### EXERCISE BRIEF
From the listing below, copy only the lines from the line that contains "Open the preferences panel icon in toolbar" to the line that contains "Screen dimensions: 1024x768", counting those two lines as part of the copy.

### DATASET EXCERPTS

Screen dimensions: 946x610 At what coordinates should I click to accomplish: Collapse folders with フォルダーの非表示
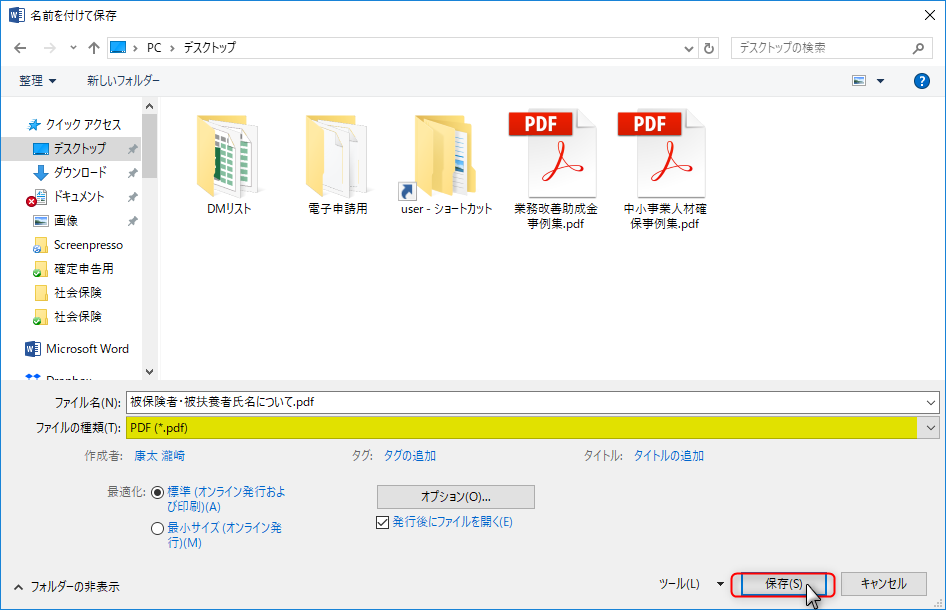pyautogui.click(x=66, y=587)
--
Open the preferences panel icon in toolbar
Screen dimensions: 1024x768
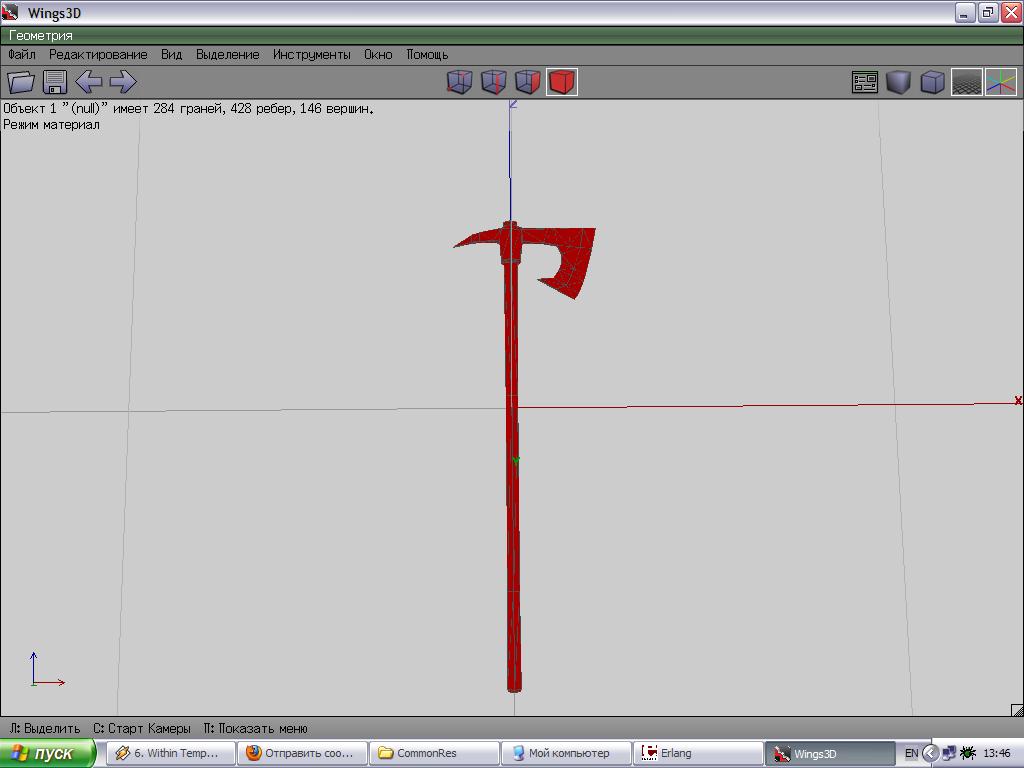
---
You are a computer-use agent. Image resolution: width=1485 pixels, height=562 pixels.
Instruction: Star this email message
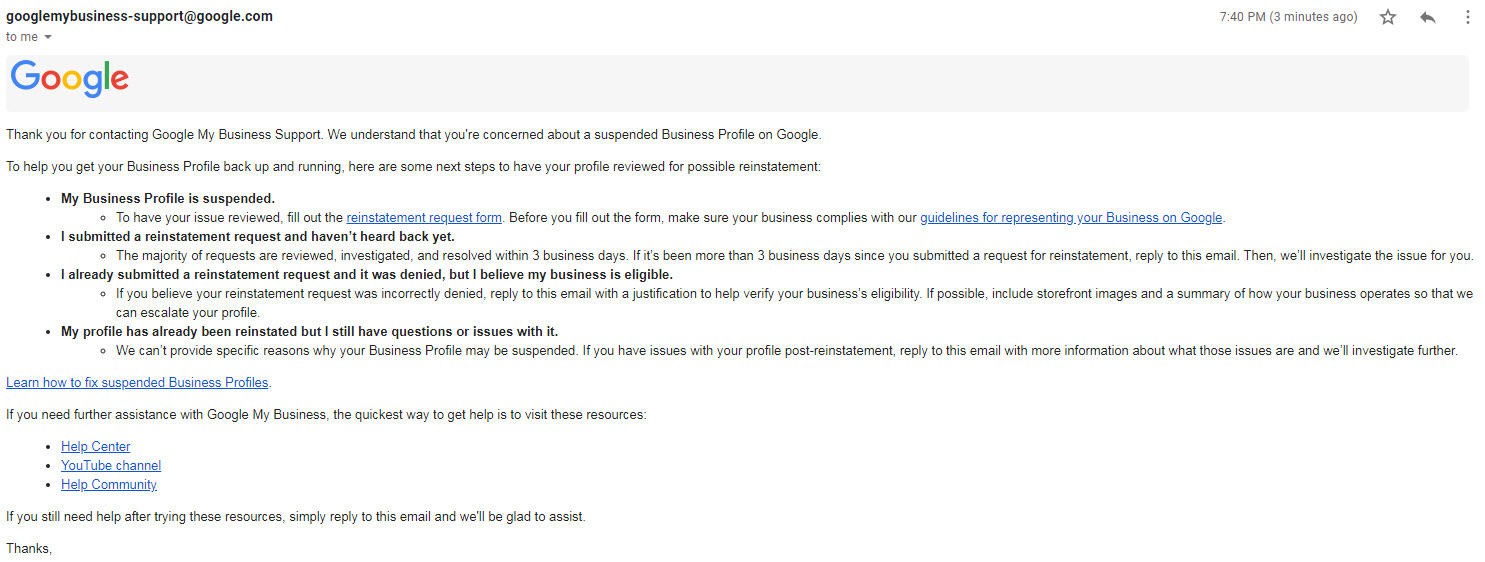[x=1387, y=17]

### SOLUTION FOR THIS TASK
Open the preferences panel icon in toolbar
Screen dimensions: 1024x768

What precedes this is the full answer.